### CHALLENGE
Count the lines in the entries below that contain the string "agent", treating case as significant. Reply with the number alone.

### RECORDS FOR THE TASK

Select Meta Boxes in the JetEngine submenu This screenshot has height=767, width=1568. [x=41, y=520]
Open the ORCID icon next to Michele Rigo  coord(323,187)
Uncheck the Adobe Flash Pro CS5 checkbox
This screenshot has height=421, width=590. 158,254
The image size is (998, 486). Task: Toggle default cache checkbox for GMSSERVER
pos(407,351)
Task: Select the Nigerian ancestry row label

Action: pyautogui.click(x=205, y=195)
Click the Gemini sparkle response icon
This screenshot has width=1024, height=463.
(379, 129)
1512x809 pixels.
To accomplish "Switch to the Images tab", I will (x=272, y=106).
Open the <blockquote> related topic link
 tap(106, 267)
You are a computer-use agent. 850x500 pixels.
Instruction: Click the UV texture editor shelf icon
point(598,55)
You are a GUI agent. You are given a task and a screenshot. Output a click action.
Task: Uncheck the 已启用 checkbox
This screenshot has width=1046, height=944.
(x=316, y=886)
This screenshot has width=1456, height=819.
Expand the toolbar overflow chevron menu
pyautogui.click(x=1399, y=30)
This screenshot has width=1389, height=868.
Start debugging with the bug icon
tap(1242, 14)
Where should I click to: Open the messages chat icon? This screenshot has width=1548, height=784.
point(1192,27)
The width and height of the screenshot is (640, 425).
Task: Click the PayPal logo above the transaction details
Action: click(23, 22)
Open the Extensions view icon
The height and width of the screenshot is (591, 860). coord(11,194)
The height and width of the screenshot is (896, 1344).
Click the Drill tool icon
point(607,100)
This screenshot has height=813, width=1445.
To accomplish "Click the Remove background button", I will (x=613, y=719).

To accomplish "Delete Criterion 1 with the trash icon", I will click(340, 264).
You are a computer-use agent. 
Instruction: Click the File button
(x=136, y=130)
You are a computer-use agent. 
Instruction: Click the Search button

### RESPONSE TO THIS EXERCISE
4